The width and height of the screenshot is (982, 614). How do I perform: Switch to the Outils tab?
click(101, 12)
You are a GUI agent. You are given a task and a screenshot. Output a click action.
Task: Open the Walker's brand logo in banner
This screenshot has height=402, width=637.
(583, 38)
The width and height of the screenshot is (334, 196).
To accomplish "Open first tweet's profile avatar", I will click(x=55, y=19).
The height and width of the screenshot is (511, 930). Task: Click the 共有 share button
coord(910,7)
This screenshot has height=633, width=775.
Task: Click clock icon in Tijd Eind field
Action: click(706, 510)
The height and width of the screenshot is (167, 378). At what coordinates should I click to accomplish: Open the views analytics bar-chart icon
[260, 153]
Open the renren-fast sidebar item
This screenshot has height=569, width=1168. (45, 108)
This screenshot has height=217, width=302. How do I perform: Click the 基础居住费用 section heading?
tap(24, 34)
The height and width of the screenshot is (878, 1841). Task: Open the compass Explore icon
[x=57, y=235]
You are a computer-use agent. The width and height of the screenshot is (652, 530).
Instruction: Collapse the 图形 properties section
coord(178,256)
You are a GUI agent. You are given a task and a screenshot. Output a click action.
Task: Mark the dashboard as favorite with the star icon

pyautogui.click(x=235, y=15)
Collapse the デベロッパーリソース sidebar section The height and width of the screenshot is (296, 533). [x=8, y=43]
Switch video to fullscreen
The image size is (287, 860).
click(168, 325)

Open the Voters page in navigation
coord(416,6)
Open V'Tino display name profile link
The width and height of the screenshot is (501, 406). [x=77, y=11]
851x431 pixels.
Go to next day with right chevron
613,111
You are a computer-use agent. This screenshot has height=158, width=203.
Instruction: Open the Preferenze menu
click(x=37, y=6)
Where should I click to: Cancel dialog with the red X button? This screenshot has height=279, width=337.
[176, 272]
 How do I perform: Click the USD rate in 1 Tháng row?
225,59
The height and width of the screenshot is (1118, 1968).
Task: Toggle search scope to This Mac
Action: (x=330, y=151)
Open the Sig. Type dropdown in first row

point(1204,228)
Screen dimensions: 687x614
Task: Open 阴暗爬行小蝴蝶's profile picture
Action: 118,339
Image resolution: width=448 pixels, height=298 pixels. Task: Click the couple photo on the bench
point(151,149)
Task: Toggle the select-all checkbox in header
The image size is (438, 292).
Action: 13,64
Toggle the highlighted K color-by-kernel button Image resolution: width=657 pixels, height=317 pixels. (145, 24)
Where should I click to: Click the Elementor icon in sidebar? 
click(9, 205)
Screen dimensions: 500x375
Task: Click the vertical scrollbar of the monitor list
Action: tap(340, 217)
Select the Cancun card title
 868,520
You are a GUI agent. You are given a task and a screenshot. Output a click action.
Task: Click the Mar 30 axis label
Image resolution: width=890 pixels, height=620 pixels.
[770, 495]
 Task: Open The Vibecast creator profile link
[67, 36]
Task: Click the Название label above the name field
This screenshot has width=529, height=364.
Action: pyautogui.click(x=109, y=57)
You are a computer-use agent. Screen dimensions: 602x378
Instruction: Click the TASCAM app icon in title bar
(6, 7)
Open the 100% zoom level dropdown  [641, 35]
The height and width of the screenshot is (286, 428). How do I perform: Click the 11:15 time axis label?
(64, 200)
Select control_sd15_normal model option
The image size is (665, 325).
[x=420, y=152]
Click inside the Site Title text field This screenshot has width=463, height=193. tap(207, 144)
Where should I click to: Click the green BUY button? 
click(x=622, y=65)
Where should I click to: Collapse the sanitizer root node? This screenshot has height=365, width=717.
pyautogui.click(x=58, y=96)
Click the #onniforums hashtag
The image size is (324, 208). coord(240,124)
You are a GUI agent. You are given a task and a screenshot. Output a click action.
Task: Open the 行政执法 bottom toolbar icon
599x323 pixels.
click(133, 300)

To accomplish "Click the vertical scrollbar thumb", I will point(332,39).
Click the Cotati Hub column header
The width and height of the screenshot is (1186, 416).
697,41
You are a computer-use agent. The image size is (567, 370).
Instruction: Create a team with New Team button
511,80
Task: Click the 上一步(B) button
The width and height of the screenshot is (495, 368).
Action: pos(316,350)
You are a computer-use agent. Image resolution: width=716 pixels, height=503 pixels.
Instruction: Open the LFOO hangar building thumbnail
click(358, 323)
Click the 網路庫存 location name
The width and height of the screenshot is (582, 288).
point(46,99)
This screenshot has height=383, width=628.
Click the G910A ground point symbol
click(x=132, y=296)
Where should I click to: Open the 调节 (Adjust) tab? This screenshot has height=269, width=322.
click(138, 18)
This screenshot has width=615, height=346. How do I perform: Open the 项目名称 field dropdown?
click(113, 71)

Brief ->
Locate the line that contains "Click the #onniforums hashtag", then please quote it and every line after it to the end of the entries above, exactly and with nothing else.

Expected answer ->
Click the #onniforums hashtag
The image size is (324, 208). coord(240,124)
You are a GUI agent. You are given a task and a screenshot. Output a click action.
Task: Open the 行政执法 bottom toolbar icon
599x323 pixels.
click(133, 300)

To accomplish "Click the vertical scrollbar thumb", I will point(332,39).
Click the Cotati Hub column header
The width and height of the screenshot is (1186, 416).
697,41
You are a computer-use agent. The image size is (567, 370).
Instruction: Create a team with New Team button
511,80
Task: Click the 上一步(B) button
The width and height of the screenshot is (495, 368).
Action: pos(316,350)
You are a computer-use agent. Image resolution: width=716 pixels, height=503 pixels.
Instruction: Open the LFOO hangar building thumbnail
click(358, 323)
Click the 網路庫存 location name
The width and height of the screenshot is (582, 288).
point(46,99)
This screenshot has height=383, width=628.
Click the G910A ground point symbol
click(x=132, y=296)
Where should I click to: Open the 调节 (Adjust) tab? This screenshot has height=269, width=322.
click(138, 18)
This screenshot has width=615, height=346. How do I perform: Open the 项目名称 field dropdown?
click(113, 71)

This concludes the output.